89C'étoit un fameux cabaret des environs de Vincennes. Le hameau auquel il attenoit en a gardé long-temps le nom.
90On a de J. Errart, le premier ingénieur françois qui ait écrit sur cette matière: La fortification démonstrée et réduicte en art, 1594, in fol. – Une autre édition en fut donnée à Cologne en 1604.
91Son traité, imprimé a Lyon en 1628, a pour titre: Les fortifications du chevalier A. De Ville.
92Samuel Marolois, de qui l'on a aussi des travaux sur la perspective et sur l'optique, a laissé: Artis muniendi, sive fortificat, pars prima et secunda, Amst., 1633, in-fol. – Son nom ne se trouve dans aucune biographie.
93Furetière parle ici de quelques uns des nombreux ouvrages du fameux physicien napolitain: Pneumaticorum libri III, Naples, 1601, in-4o; De distilationibus, Rome, 1608, in-4o; etc.
94C'est du fameux ouvrage de l'ingénieur normand, La raison des forces mouvantes, etc., 1615, in-fol., dans lequel se trouve la première idée de la machine à vapeur, que Furetière veut parler ici.
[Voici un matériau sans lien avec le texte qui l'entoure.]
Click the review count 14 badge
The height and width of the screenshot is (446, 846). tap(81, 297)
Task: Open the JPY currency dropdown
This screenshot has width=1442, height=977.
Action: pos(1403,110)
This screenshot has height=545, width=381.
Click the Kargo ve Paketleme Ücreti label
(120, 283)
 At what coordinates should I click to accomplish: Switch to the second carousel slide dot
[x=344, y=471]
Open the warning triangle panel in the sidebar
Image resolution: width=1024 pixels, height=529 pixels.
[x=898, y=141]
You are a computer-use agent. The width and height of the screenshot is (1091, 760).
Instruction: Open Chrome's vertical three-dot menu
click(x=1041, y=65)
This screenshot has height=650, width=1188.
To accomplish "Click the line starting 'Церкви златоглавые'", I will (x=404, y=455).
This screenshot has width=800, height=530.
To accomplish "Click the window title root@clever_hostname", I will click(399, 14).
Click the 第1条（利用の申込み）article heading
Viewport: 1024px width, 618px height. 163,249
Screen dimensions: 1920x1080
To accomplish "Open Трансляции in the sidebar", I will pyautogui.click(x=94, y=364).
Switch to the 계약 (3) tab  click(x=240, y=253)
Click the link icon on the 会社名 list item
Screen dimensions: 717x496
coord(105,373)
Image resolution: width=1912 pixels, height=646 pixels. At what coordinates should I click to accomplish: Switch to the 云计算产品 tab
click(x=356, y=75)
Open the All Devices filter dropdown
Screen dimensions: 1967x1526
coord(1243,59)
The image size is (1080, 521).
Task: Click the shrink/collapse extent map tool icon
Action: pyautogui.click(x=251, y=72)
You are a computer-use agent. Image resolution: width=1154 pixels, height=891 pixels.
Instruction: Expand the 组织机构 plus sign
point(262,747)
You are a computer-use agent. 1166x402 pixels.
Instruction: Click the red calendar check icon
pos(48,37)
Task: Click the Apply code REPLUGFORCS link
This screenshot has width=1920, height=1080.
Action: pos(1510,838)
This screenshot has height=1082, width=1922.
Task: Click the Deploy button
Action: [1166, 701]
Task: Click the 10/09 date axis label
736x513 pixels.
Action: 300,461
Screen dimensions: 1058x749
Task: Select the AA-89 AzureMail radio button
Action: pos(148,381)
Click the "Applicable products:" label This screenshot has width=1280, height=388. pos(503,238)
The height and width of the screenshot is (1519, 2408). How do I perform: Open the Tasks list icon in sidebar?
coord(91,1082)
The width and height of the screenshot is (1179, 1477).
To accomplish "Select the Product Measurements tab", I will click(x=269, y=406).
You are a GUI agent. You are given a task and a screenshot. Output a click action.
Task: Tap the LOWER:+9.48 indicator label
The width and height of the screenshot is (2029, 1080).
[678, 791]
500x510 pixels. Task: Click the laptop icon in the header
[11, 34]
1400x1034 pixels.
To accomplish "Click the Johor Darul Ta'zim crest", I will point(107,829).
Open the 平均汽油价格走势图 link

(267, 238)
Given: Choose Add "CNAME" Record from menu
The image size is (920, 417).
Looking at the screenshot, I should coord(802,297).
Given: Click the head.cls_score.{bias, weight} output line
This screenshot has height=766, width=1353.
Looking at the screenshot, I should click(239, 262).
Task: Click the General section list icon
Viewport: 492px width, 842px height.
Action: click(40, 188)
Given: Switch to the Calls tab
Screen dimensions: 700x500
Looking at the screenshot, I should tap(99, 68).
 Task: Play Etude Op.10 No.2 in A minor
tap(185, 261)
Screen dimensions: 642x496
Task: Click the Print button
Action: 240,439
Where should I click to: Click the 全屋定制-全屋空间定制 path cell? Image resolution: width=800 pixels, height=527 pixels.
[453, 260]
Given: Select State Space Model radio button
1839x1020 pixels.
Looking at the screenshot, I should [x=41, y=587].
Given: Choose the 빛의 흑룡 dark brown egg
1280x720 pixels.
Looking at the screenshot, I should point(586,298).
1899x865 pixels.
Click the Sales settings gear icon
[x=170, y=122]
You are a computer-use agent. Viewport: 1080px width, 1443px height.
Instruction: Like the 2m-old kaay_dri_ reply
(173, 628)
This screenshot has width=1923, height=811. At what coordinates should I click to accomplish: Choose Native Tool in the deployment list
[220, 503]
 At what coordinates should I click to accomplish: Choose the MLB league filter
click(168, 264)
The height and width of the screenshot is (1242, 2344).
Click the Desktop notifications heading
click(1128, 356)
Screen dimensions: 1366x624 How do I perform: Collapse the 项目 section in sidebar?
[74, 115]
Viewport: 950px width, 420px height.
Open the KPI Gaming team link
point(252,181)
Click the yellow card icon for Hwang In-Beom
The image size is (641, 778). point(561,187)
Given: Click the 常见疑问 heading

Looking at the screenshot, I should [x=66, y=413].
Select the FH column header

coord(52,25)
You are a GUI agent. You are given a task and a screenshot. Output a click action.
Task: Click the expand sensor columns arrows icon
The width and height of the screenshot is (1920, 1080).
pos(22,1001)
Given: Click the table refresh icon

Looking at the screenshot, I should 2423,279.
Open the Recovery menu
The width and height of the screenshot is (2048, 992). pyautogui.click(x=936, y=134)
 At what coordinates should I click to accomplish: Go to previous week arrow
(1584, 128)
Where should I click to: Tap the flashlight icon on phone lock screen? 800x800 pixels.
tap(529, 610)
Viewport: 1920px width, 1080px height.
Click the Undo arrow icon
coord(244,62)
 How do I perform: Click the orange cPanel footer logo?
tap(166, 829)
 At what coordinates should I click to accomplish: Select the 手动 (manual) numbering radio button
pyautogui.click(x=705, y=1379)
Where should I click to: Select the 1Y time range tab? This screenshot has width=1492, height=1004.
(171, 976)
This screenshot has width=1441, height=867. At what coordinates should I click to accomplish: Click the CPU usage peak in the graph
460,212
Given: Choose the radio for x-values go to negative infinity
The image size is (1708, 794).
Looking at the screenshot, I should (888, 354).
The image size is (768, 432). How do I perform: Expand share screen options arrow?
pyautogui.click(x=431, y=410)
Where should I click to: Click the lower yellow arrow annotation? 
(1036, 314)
Cette mention seule suffiroit à prouver que les travaux de Salomon de Caus ne furent pas aussi dédaignés de son temps qu'on l'a prétendu. On pouvoit n'en pas comprendre la portée, mais on les lisoit, et, ce passage-ci en est la preuve, on les citoit parmi les meilleurs.
95Il étoit sous-gouverneur du Dauphin (Louis XIII), et son maître pour les exercices du corps. On lui doit le Manége royal, Paris, 1615, in-fol., réimprimé sous le titre d'Instruction du Roy en l'exercice de monter à cheval, Paris, 1625, in-fol.
96On a du sieur de la Colombière: Le vray théâtre d'honneur et de chevalerie, 1 vol. in-4o, et plusieurs autres ouvrages.
97C'est le plus sanglant libelle qui ait été écrit contre la reine Marguerite, première femme divorcée de Henri IV. «Dans ce libelle, dit M. Bazin, où il ne faut chercher ni fidélité historique, ni talent de style, mais qui ne manque pas d'une certaine verve ordurière, l'auteur feint qu'il s'est élevé quelque blâme contre la dissolution du premier mariage de Henri IV, et il place dans la bouche du roi lui-même le récit scandaleux des faits qui ont rendu cette séparation nécessaire, ou qui, depuis, l'ont trop justifiée. Nous croyons qu'on ne s'est pas mépris en attribuant cet écrit à d'Aubigné. Un voyage qu'il fit à la cour, vers l'époque où l'on voit que ce pamphlet fut composé (1608), pourroit bien lui en avoir fourni l'occasion. Au reste, de lui ou d'un autre, il sent évidemment son huguenot hargneux, sorte de gens que Marguerite avoit toujours trouvés sans respect et sans pitié pour elle. Le Divorce satirique ne fut pas alors imprimé, mais il s'en fit des copies, qui coururent les châteaux des gentilshommes réformés, et, en 1662 seulement, les presses de Hollande le donnèrent à la suite du Journal de Henri III, ce qui étoit parfaitement sa place.» (Art. sur Marguerite de Valois, Rev. de Paris, 5 mars 1843, p. 25-26.) – On voit que Furetière a raison de ranger le Divorce satirique parmi les pièces rares et curieuses. Ajoutons qu'on ne l'attribue pas seulement à d'Aubigné, mais à Louise-Marguerite de Lorraine, princesse de Conti, fille du duc de Guise. (Dreux du Radier, Tablettes historiques… des rois de France, t. 1, p. 11.)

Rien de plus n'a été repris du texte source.